**Request**
In the BERT notebook below, what model path is passed to `from_pretrained`?

* Start Excerpted text *

Last test : 2021-01-30  
한국어 설명 : https://wikidocs.net/159246  
English Explanation : https://wikidocs.net/160289  
Github : https://github.com/RichardMinsooGo/51_Pretrained_BERT_NMT

We wil use pytorch_pretrained_bert at this notebook

In [None]:
!pip install pytorch_pretrained_bert

from IPython.display import clear_output 
clear_output()

Define the library that we will use. Then check whether GPU is selected.


In [None]:
import torch
import torch.nn as nn
import torch.optim as optim
from torch.utils import data
from pytorch_pretrained_bert import BertModel, BertForMaskedLM, BertForQuestionAnswering, BertForPreTraining

device = torch.device("cuda" if torch.cuda.is_available() else "cpu")
print(device)

cuda


### 1. Data Load 
This step is not used, we will define Input and Output at this note book.

### 2. Build Input text, Output Text 
Input/Output Data is defined.

In [None]:
input_text  = "I am a student"
target_text = "Je suis étudiant"

### Load pretrained BERT Model

In [None]:
modelpath = "bert-base-uncased"

# Load pre-trained model tokenizer (vocabulary)
model = BertForMaskedLM.from_pretrained(modelpath)
model = model.to(device)

* End Excerpted text *
* Start Records shown *

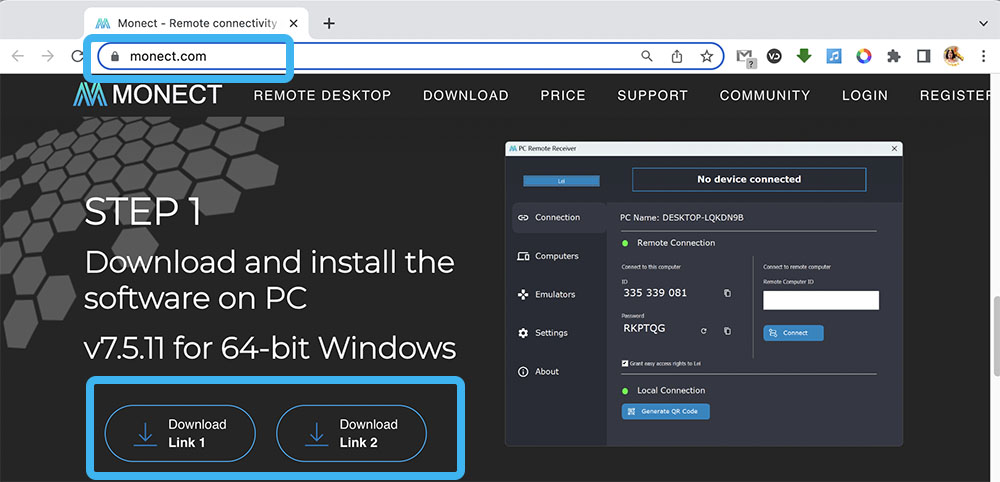Viewport: 1000px width, 482px height.
Task: Click the Remote Computer ID input field
Action: coord(820,300)
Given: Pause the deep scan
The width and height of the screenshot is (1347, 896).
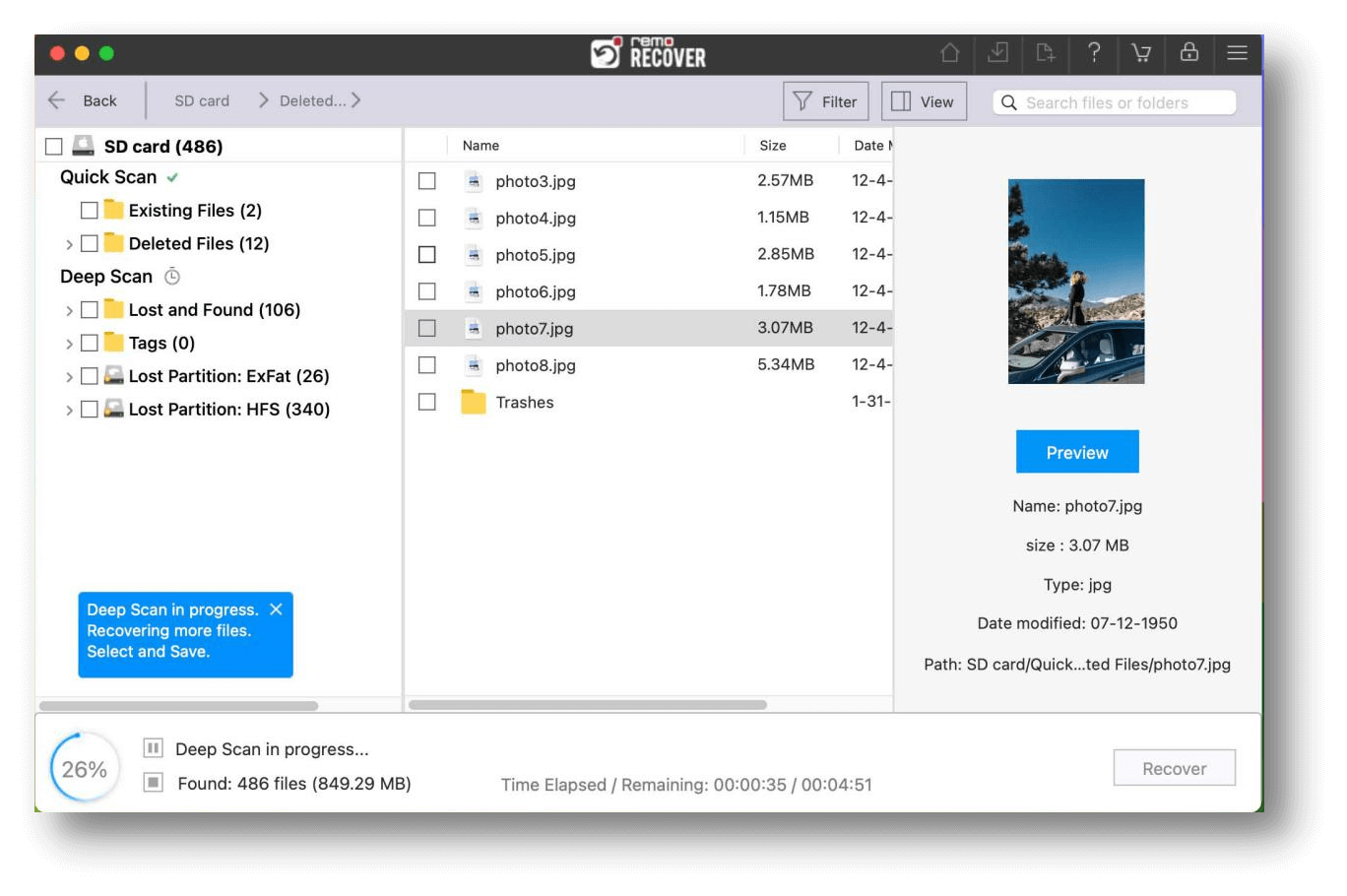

* End Records shown *

**In response**
"bert-base-uncased"